本发明公开了一种细胞流式分析干细胞细胞因子的方法,本发明提供了一种通过合适的培养以及刺激条件,真实的模拟造血干细胞应激造血的体内条件,并通过固定破膜流式分析技术,检测出准确的造血干细胞胞内的细胞因子表达情况的染色技术。本发明操作较为简便,对细胞悬液制备操作的要求较低,只需要熟练掌握细胞培养的技术并按照本技术设计的条件培养就能获得与体内感染真实情况相符的应激造血的造血干细胞。且不需要制备芯片等操作,成本较低。本发明通过化合物将会分泌出胞外的细胞因子滞留在细胞内,可以有效准确地测量细胞胞内及胞外的细胞因子表达情况。为进一步地深入探讨造血干前体细胞的细胞因子表达与分泌的调控机制奠定技术基础。

Description

一种细胞流式分析干细胞细胞因子的方法
技术领域
本发明涉及流式细胞技术领域,具体地,涉及一种细胞流式分析干细胞细胞因子的方法。
背景技术
流式分析技术是一种功能强大的技术,在免疫学,分子生物学,细菌学,病毒学,肿瘤生物学和传染病监测中有广泛且深入的应用,可以高精度地研究细胞群体。流式分析技术能够同时分析单个细胞的多个参数,比如:细胞表面和细胞内分子的表达、鉴定并确定异质细胞群中的不同细胞类型、评估分离亚群的纯度以及分析细胞大小和容积等。

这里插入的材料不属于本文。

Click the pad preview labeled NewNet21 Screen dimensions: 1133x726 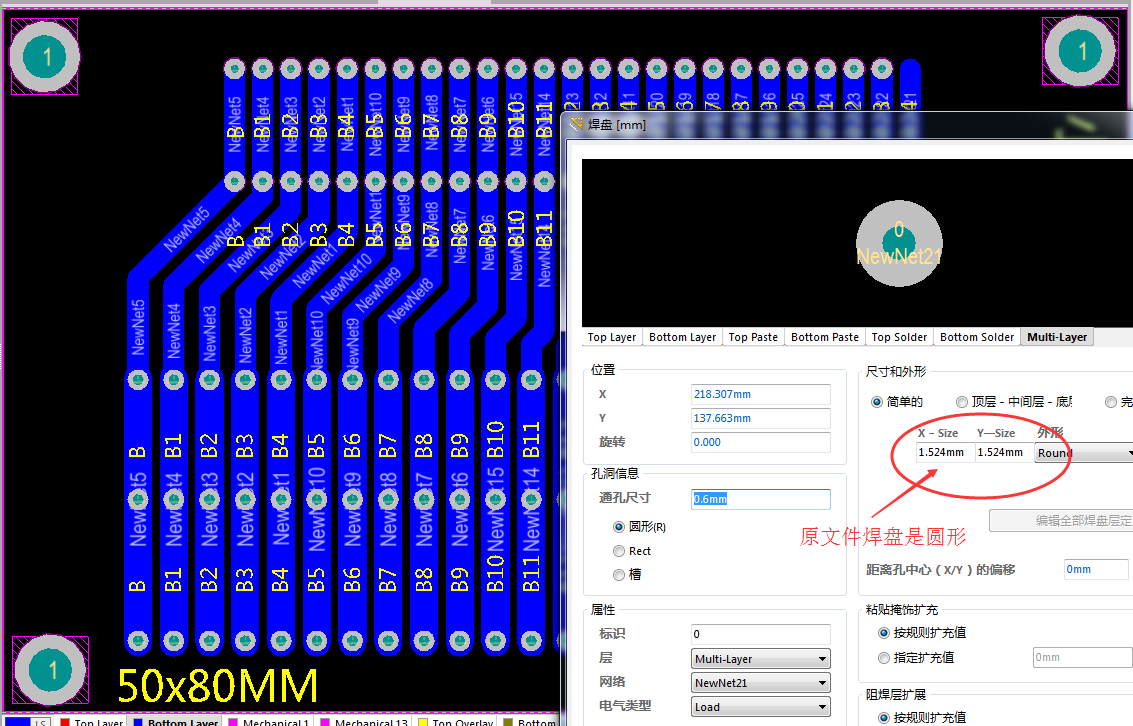(x=898, y=243)
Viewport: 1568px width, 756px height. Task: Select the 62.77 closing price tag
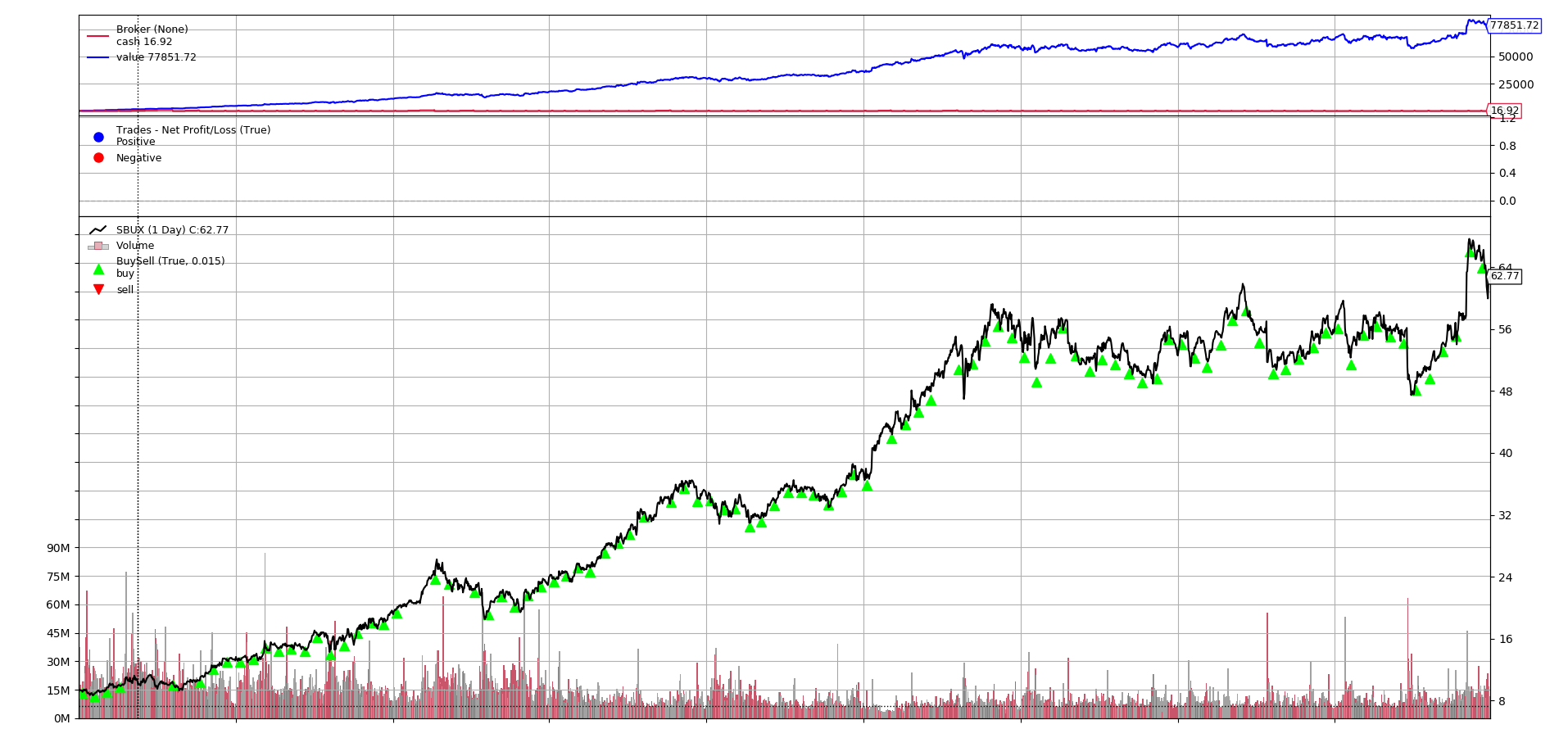[x=1505, y=277]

流式分析技术是一项可以通过对应的可见光散射和荧光参数快速分析包裹在缓冲盐溶液中流经单个或多个激光的单个细胞或颗粒的技术。通过可见光散射在前侧向角的测量指示细胞的相对大小与颗粒度。通过使细胞表达荧光蛋白(如:绿色荧光蛋白GFP),或通过荧光耦联抗体(如:CD3-FITC)和荧光染料染色(如:碘化丙锭),使样品细胞带上相应的荧光信息。

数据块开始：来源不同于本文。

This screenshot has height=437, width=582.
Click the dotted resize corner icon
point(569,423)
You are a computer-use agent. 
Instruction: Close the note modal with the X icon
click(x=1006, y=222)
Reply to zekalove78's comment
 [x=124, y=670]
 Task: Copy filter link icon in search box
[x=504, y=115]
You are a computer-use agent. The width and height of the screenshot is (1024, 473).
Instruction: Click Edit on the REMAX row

在进行检测的时候,将待测细胞染色后制成单细胞悬液。用一定压力将待测样品压入流动室,不含细胞的鞘液在高压下从鞘液管喷出,鞘液管入口方向与待测样品流成一定角度,这样,鞘液就能够包绕着样品高速流动,组成一个圆形的流束,待测细胞在鞘液的包被下单行排列,依次通过激光检测区域,检测器会检测细胞或颗粒的散射光。前面的检测器检测前向散射光(FS),放置在侧面的多个检测器检测侧向散射光(SS),FS与细胞的大小相关,SS则与细胞颗粒度成比例。因此,通常可根据细胞大小和颗粒度差异区分细胞群。荧光检测器则检测被染色的细胞或颗粒发射的荧光。不同样品细胞上带有的荧光受到激发而发出不同的信号,被仪器检测,从而能得到所需信息。
由于在细胞内,蛋白的表达与分泌不是同样的机制,有些细胞因子表达但不分泌,有些细胞因子表达就会分泌。由于目前由于缺少检测造血干细胞胞内细胞因子的方法,严重阻碍了深入了解造血干细胞的细胞因子表达与分泌的调控机制。

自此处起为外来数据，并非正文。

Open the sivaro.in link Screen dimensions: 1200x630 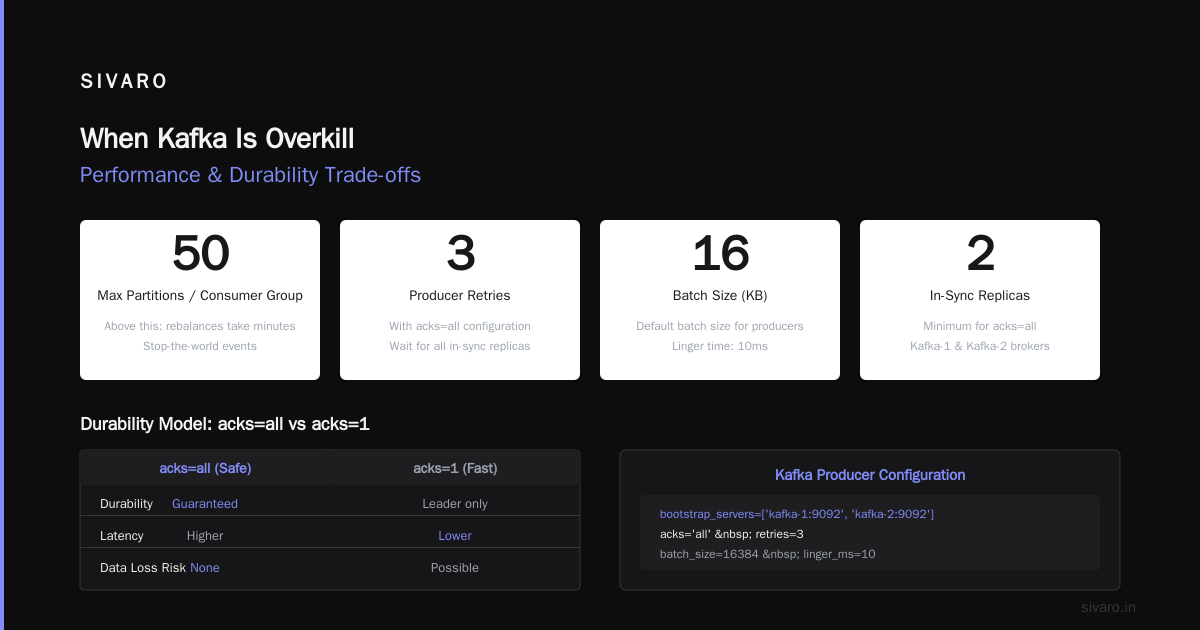click(x=1108, y=607)
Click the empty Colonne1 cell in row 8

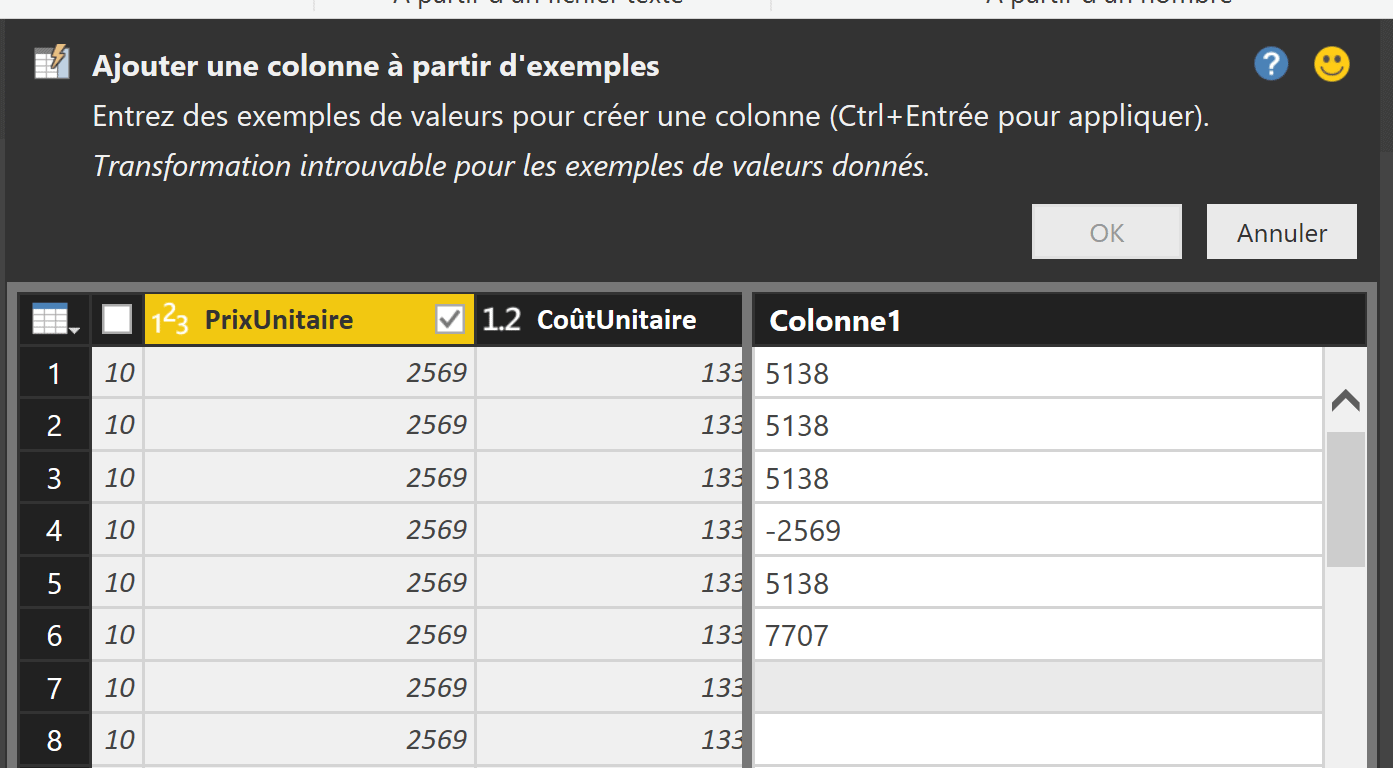pos(1037,740)
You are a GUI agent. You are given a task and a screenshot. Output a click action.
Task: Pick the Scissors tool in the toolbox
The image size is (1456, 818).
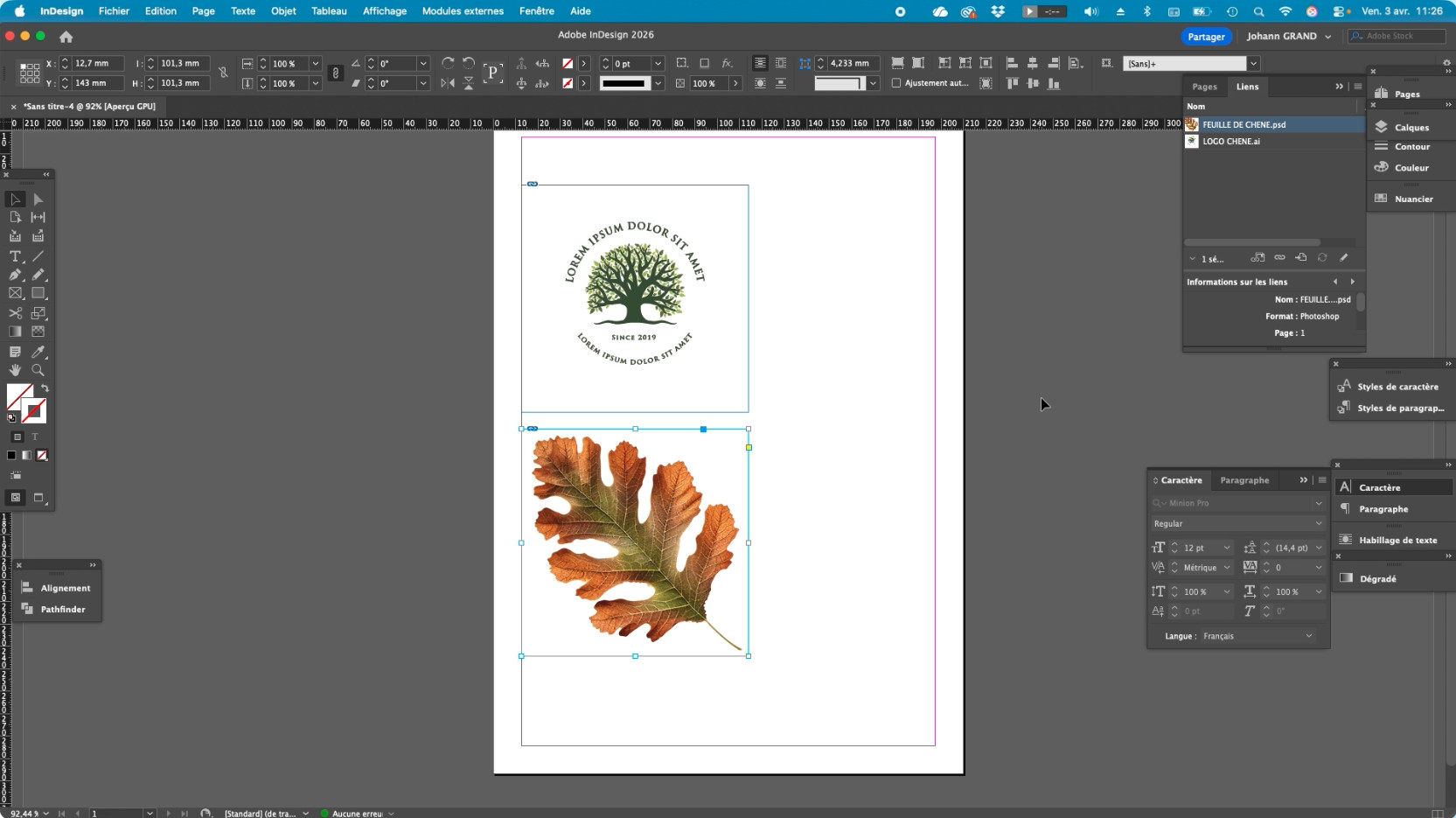(x=15, y=312)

虽然,微流体单细胞蛋白质组学分析能够在单细胞水平上同时检测造血干细胞中多达15种的分泌蛋白。这一技术需要用到一种单细胞条形码芯片,该芯片由1040微室组成,每个微室装载单个细胞,且每个微室装载着条形码,每条条纹涂着一种独特的抗体。通过这种装置,能在单细胞水平上同时检测细胞的十多种分泌蛋白的水平。
但是,微流体单细胞蛋白质组学技术通量仍然较低,通常一次只能检测几千个细胞;微流体单细胞蛋白质组学技术需要制备芯片成本较高;微流体单细胞蛋白质组学技术操作繁琐,对操作者技术有一定要求,同时也更为耗时。
发明内容
本发明的目的是为了克服现有技术的上述不足,提供了一种细胞流式分析干细胞细胞因子的方法,以适用于检测造血干细胞与祖细胞(Hematopoietic stem andprogenitor cell,HSPC)。该方法基于流式分析技术,通过合适的活化刺激剂与培养条件以模拟细胞在体内的真实情况。该方法能够更大程度地在体外检测到细胞胞内的细胞因子的表达情况,为进一步地深入探讨造血前体细胞的细胞因子表达与分泌的调控机制奠定技术基础。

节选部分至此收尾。